### TASK ITEM
Please transcribe every record below exactly as it appears.

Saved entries
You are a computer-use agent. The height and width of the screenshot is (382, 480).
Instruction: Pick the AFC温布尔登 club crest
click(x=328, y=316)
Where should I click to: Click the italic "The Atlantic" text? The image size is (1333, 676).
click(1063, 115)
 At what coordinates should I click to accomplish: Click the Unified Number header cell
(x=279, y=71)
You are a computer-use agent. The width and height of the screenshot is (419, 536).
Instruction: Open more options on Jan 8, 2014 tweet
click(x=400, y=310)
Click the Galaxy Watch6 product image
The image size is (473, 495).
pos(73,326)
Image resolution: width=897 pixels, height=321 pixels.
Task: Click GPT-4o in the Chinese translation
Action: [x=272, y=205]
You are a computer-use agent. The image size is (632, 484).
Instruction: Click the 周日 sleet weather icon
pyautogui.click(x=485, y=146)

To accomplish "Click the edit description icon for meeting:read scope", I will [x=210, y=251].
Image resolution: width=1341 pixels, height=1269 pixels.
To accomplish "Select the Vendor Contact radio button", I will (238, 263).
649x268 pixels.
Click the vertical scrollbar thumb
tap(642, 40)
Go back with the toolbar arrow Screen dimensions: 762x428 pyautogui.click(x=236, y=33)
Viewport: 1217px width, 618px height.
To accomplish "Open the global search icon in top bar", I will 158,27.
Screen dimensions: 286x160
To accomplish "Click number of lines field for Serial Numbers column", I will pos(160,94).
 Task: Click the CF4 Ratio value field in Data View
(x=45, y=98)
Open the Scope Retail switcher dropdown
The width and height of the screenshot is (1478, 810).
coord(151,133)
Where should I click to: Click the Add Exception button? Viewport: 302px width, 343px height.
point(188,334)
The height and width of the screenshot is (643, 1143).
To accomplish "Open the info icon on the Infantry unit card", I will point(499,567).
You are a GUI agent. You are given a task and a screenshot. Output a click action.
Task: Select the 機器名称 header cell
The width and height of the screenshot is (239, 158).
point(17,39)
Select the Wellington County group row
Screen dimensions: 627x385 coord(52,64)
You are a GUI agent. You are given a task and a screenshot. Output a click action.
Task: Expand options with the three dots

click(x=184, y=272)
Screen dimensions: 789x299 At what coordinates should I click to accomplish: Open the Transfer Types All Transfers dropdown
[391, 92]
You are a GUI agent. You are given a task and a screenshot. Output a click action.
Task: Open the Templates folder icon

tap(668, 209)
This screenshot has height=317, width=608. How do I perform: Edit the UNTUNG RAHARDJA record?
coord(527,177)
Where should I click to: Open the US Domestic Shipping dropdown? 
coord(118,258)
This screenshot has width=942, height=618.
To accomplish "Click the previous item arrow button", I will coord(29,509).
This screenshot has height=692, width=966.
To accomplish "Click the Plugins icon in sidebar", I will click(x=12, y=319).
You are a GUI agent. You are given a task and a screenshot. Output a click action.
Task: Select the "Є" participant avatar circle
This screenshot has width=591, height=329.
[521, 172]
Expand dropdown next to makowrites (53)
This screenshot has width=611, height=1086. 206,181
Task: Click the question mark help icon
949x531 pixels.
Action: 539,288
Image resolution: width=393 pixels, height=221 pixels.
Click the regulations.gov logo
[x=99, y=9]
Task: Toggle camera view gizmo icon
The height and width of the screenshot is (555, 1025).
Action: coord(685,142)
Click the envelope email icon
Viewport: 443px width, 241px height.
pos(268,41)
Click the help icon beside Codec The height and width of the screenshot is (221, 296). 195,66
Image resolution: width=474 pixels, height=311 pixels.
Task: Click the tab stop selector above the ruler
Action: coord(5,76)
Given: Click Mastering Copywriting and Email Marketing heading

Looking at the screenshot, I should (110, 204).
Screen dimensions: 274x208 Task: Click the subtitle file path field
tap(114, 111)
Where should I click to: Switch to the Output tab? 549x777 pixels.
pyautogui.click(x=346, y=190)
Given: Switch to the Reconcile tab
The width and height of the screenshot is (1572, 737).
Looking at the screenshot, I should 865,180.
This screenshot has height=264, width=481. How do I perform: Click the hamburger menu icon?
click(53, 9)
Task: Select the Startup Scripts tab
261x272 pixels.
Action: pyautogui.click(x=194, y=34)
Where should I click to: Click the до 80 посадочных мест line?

### TASK RESPONSE
You are a computer-use agent. The height and width of the screenshot is (382, 480).
Instruction: Pick the AFC温布尔登 club crest
click(x=328, y=316)
Where should I click to: Click the italic "The Atlantic" text? The image size is (1333, 676).
click(1063, 115)
 At what coordinates should I click to accomplish: Click the Unified Number header cell
(x=279, y=71)
You are a computer-use agent. The width and height of the screenshot is (419, 536).
Instruction: Open more options on Jan 8, 2014 tweet
click(x=400, y=310)
Click the Galaxy Watch6 product image
The image size is (473, 495).
pos(73,326)
Image resolution: width=897 pixels, height=321 pixels.
Task: Click GPT-4o in the Chinese translation
Action: [x=272, y=205]
You are a computer-use agent. The image size is (632, 484).
Instruction: Click the 周日 sleet weather icon
pyautogui.click(x=485, y=146)

To accomplish "Click the edit description icon for meeting:read scope", I will [x=210, y=251].
Image resolution: width=1341 pixels, height=1269 pixels.
To accomplish "Select the Vendor Contact radio button", I will (238, 263).
649x268 pixels.
Click the vertical scrollbar thumb
tap(642, 40)
Go back with the toolbar arrow Screen dimensions: 762x428 pyautogui.click(x=236, y=33)
Viewport: 1217px width, 618px height.
To accomplish "Open the global search icon in top bar", I will 158,27.
Screen dimensions: 286x160
To accomplish "Click number of lines field for Serial Numbers column", I will pos(160,94).
 Task: Click the CF4 Ratio value field in Data View
(x=45, y=98)
Open the Scope Retail switcher dropdown
The width and height of the screenshot is (1478, 810).
coord(151,133)
Where should I click to: Click the Add Exception button? Viewport: 302px width, 343px height.
point(188,334)
The height and width of the screenshot is (643, 1143).
To accomplish "Open the info icon on the Infantry unit card", I will point(499,567).
You are a GUI agent. You are given a task and a screenshot. Output a click action.
Task: Select the 機器名称 header cell
The width and height of the screenshot is (239, 158).
point(17,39)
Select the Wellington County group row
Screen dimensions: 627x385 coord(52,64)
You are a GUI agent. You are given a task and a screenshot. Output a click action.
Task: Expand options with the three dots

click(x=184, y=272)
Screen dimensions: 789x299 At what coordinates should I click to accomplish: Open the Transfer Types All Transfers dropdown
[391, 92]
You are a GUI agent. You are given a task and a screenshot. Output a click action.
Task: Open the Templates folder icon

tap(668, 209)
This screenshot has height=317, width=608. How do I perform: Edit the UNTUNG RAHARDJA record?
coord(527,177)
Where should I click to: Open the US Domestic Shipping dropdown? 
coord(118,258)
This screenshot has width=942, height=618.
To accomplish "Click the previous item arrow button", I will coord(29,509).
This screenshot has height=692, width=966.
To accomplish "Click the Plugins icon in sidebar", I will click(x=12, y=319).
You are a GUI agent. You are given a task and a screenshot. Output a click action.
Task: Select the "Є" participant avatar circle
This screenshot has width=591, height=329.
[521, 172]
Expand dropdown next to makowrites (53)
This screenshot has width=611, height=1086. 206,181
Task: Click the question mark help icon
949x531 pixels.
Action: 539,288
Image resolution: width=393 pixels, height=221 pixels.
Click the regulations.gov logo
[x=99, y=9]
Task: Toggle camera view gizmo icon
The height and width of the screenshot is (555, 1025).
Action: coord(685,142)
Click the envelope email icon
Viewport: 443px width, 241px height.
pos(268,41)
Click the help icon beside Codec The height and width of the screenshot is (221, 296). 195,66
Image resolution: width=474 pixels, height=311 pixels.
Task: Click the tab stop selector above the ruler
Action: coord(5,76)
Given: Click Mastering Copywriting and Email Marketing heading

Looking at the screenshot, I should (110, 204).
Screen dimensions: 274x208 Task: Click the subtitle file path field
tap(114, 111)
Where should I click to: Switch to the Output tab? 549x777 pixels.
pyautogui.click(x=346, y=190)
Given: Switch to the Reconcile tab
The width and height of the screenshot is (1572, 737).
Looking at the screenshot, I should 865,180.
This screenshot has height=264, width=481. How do I perform: Click the hamburger menu icon?
click(53, 9)
Task: Select the Startup Scripts tab
261x272 pixels.
Action: pyautogui.click(x=194, y=34)
Where should I click to: Click the до 80 посадочных мест line?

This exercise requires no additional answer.